They like to run up and down the halls, banging on the doors of innocent people trying to sleep. They throw beer bottles off the balconies and yell obscenities at each other. They like to party too. Loudly. In the rooms and out at the pool.
It's all quiet now.. 5:30 Saturday morning as I write.. and I'm glad not to have evicted anyone. A few came close, but they quieted down after I told them they'd be on the street if I had to come back to their respective rooms. They called me "sir."
God, I feel old.
When coffeesister and I get a hotel room, I'm worried about the TV volume. I read a lot. I cringe when the hallway ice machine makes a huge crashing noise as it deposits its chilly product into my bucket at two in the morning. I talk softly.
God, I'm getting old.
That girl last night was SO sweet, calling me "SIR" the way she did, and batting those lashes at me. I was shutting down the party, and telling them if I had to come back they'd be going to Holiday Inn. No refunds. She thanked me for "being so awesome, and giving us a chance." Then she batted and smiled. Cute. Cute young thing. Secretly I was putty, but I didn't let on.
God, I'm old.
I'm back in tonight, and they'll all still be here, because they're booked through the weekend. They'll do it all again and I'll have to be a big, mean jerk. I don't care for it. I don't care for evicting anyone unless they assault me or something, and I don't care for having to be adamant about anything, because I'm really not. I put the "easy" in the term 'easy going', so I'm really in the wrong job. I'd rather write, so if all of you will just deposit something into my paypal account, maybe I can quit the day job.. er, night job.
I may be old, but I'm only Kidding!
I'm not one to solicit funds, or even run ads, but ads will appear on the upcoming transformation of this blog. Don't worry, they'll be entirely unobtrusive, just hanging around in case you're in the mood to buy something. They won't pop up, pop down or pop out. They won't drop or roll. They'll just be sitting there quietly off to the side, and hopefully not being all flashy because that's really distracting, but sometimes it's hard to control who runs ads on a space. If they flash at you and it's really annoying, just tell me and I'll take them off. You're more important than any dumb old ads.

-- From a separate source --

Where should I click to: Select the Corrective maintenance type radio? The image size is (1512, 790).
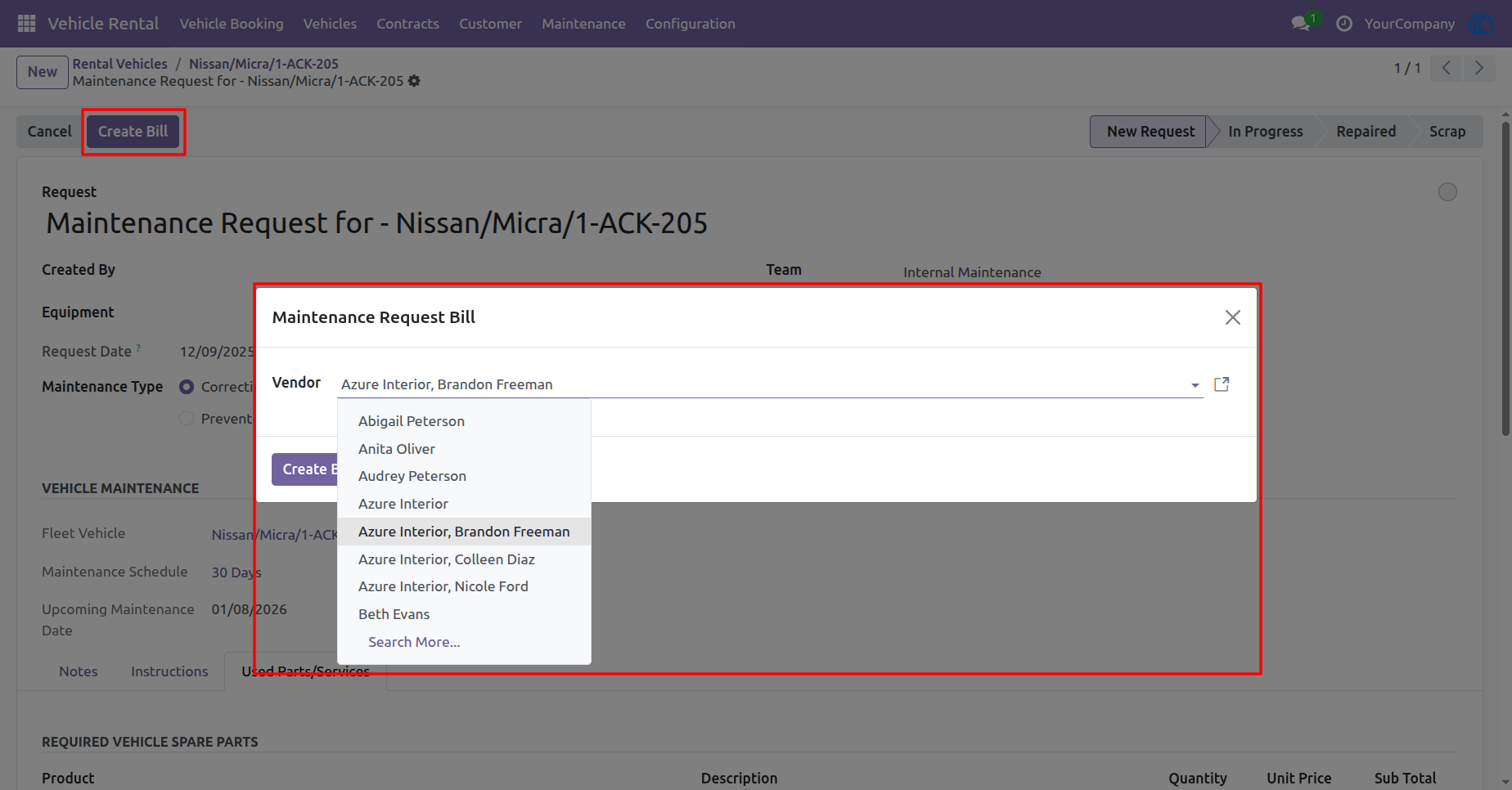pyautogui.click(x=187, y=387)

I think I'll go order breakfast from the kitchen now. That's one of the perks of having to be the grumpy guy who goes around telling cute young things to quiet down and put their tops back on. I get free omelettes, hash browns and bacon.
I better go easy on the cholesterol though, I'm getting old.

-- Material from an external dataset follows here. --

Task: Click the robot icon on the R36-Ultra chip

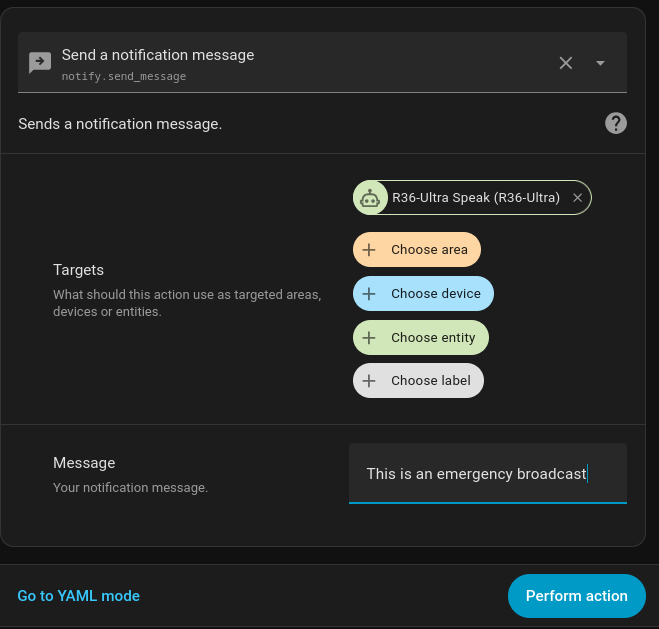Action: click(x=370, y=198)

We're all getting old, but that's a good thing. With age (hopefully) comes maturity and a care for others. Actually I think getting old is a lot like getting drunk. You become more like who you really are. You blame age (drink) on what you are. You tend to fall asleep (pass out) easily to older/drunker you get. One good thing is that waking up after you're done being drunk is bad, but waking up after you're done being old is wonderful.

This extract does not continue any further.